Waxing Skis for the Best Lines
Remedial ski and board maintenance for the clinically lazyby Josh Rhea
I typically neglect my skis to the point that a sheet of Velcro would perform better on snow than my battered bases. Don't be like me. It's relatively easy to keep your planks happy all season long with a minimal investment of time and money.
How to Wax Your Skis
Start with a shop tune. If you haven't done it by now, take your skis or snowboard in to the local shop for a stone grind, edge tune, and hot wax. Spend the fifty bucks, then maintain your investment for the next few months of snow.
When the sliding gets slow, wax:
- Choose a wax temperature rating to fit the current weather, or use a universal wax.
- Apply wax to a heated iron while holding over your flat ski/board base.
- Drip the wax in a thin line down the length of the base, averaging one nickel-sized drop per inch.
- When finished, place the iron on the base and melt in the wax, ensuring the base is evenly covered.
- Let one ski/board cool while waxing the other.
- Take your acrylic scraper and scrape off all the wax you can, scraping from tip to tail. This will require several passes over the ski/board.
- When you can no longer remove much wax with the scraper, move on to your brush.

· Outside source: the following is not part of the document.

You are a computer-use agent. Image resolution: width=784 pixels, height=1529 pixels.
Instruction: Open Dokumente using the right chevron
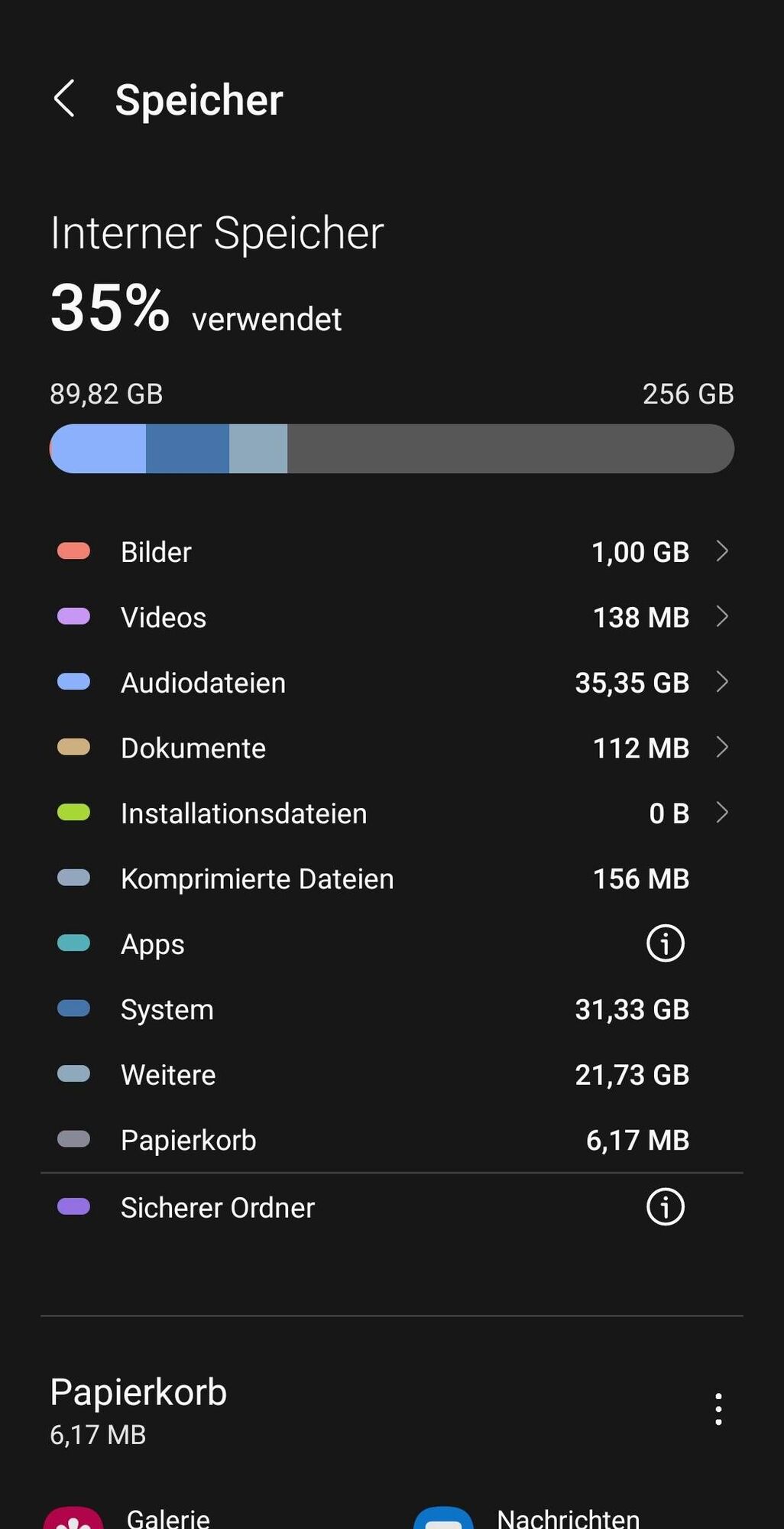[x=721, y=747]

Run the brush from tip to tail several times. This removes wax from the base structure, letting you go faster.
- Wipe off any remaining wax from the edges and base, and you're ready to go.
- Proceed to smoke your buddies on the mountain the next day.
For major damage, go back to the shop. When your edges are trashed from grinding rails all day and your bases are riddled with massive core shots, see a professional. You're too lazy to fix it anyway, remember?